Kepala Bidang Hubungan Industrial Disnakertrans Kabupaten Sukabumi, Tedi Kuswandi, mengatakan surat tersebut merupakan tindak lanjut dari pertemuan antara pemerintah daerah dan BPJS. Tujuannya untuk menggenjot cakupan Universal Health Coverage (UHC) dan Universal Coverage Jamsostek (UCJ) yang dinilai masih di bawah target.
"Himbauan Pak Sekda ini merupakan tindak lanjut pertemuan kami dengan pihak BPJS. Tujuannya jelas, untuk meningkatkan UHC dan UCJ kita yang belum sesuai harapan," ujar Tedi kepada sukabumiupdate.com, Rabu (3/6/2026).
Berapa Banyak SPPG yang Terdampak?
Dari target sekitar 400 SPPG yang direncanakan beroperasi, saat ini sudah ada 356 unit di Kabupaten Sukabumi. Jumlah ini dinilai memiliki potensi besar untuk mendorong peningkatan kepesertaan jaminan sosial di daerah.

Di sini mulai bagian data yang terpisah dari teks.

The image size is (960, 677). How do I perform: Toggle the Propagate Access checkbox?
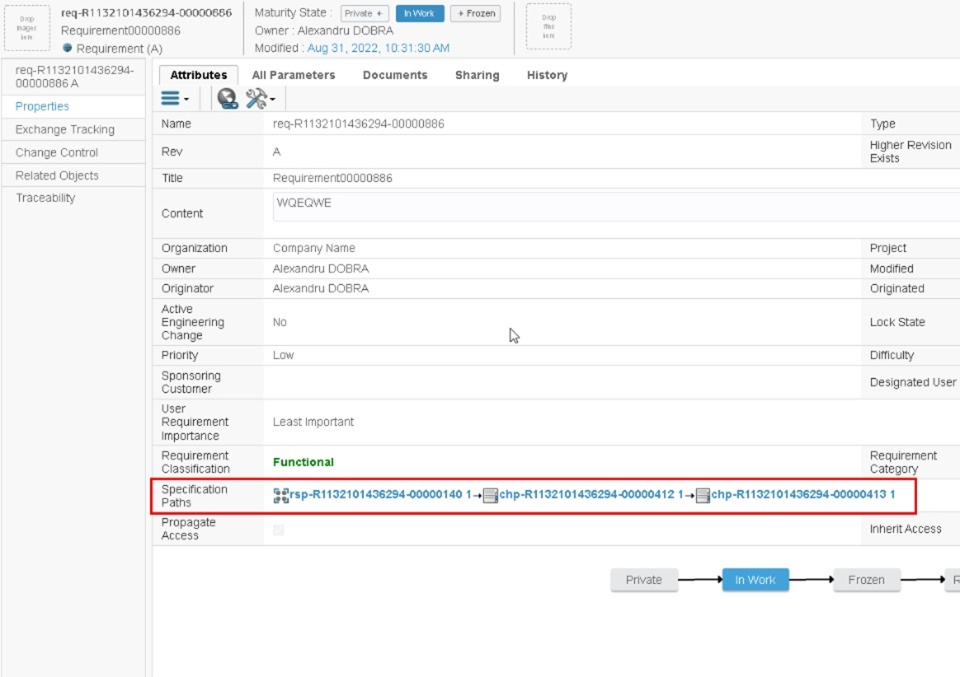point(278,530)
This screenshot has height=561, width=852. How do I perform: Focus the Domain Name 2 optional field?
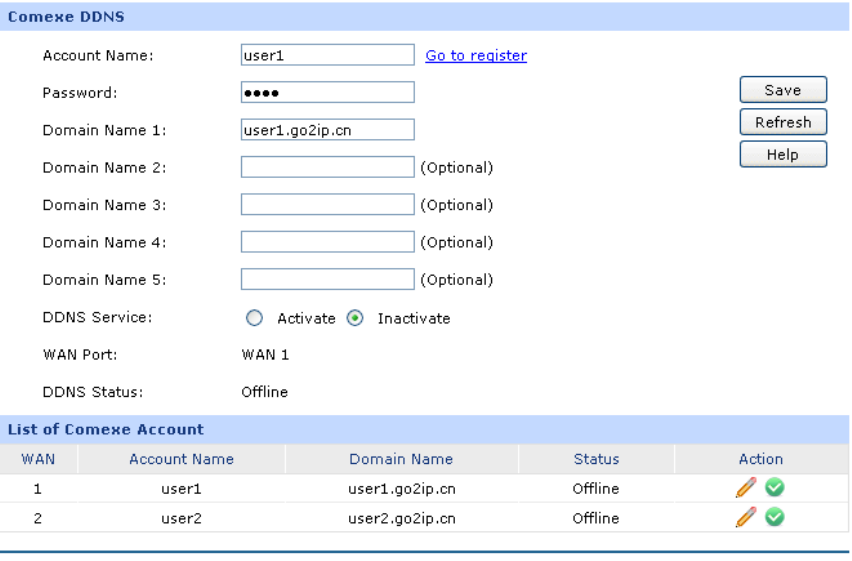point(327,167)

Disnakertrans mendesak pengelola agar segera berkomitmen memenuhi hak dasar para pekerjanya. "Dengan terlindungi, para pekerja dan relawan tidak perlu was-was lagi jika sakit atau mengalami kecelakaan kerja. Kenyamanan ini otomatis akan meningkatkan kualitas kerja mereka dalam melayani pemenuhan gizi masyarakat," kata Tedi.
Nasib Penerima Bantuan Iuran (PBI) yang Masih Terdaftar
Kebijakan ini juga memuat misi penataan data kepesertaan Jaminan Kesehatan Nasional (JKN). Pemerintah daerah meminta pengelola SPPG untuk mengalihkan status pekerja yang saat ini masih terdaftar sebagai Penerima Bantuan Iuran Jaminan Kesehatan (PBI JK) yang ditanggung negara.
Status mereka harus diubah ke skema Pekerja Penerima Upah (PPU), di mana iurannya ditanggung bersama oleh lembaga atau instansi tempat mereka bekerja. "Perusahaan atau SPPG wajib menanggung jaminan sosial pekerjanya. Jika PBI-nya dilepas, maka alokasi anggaran tersebut bisa dialihkan pemerintah untuk warga lain yang lebih membutuhkan," tegas Tedi.
Langkah Konkret: Pemutakhiran Data via Tautan Khusus
Sebagai langkah cepat, Disnakertrans meminta koordinator wilayah SPPG segera melakukan pemutakhiran data kepesertaan pekerja melalui tautan khusus yang telah disediakan pemerintah daerah. Data ini akan menjadi bahan evaluasi berkala antara Pemkab Sukabumi dan BPJS.
Kepala Disnakertrans Kabupaten Sukabumi, Sigit Widarmadi, berharap seluruh pengelola SPPG bersikap kooperatif. "Kami berharap semua pihak bersinergi agar perlindungan jaminan sosial di Kabupaten Sukabumi bisa merata dan target UHC maupun UCJ segera tercapai," jelasnya.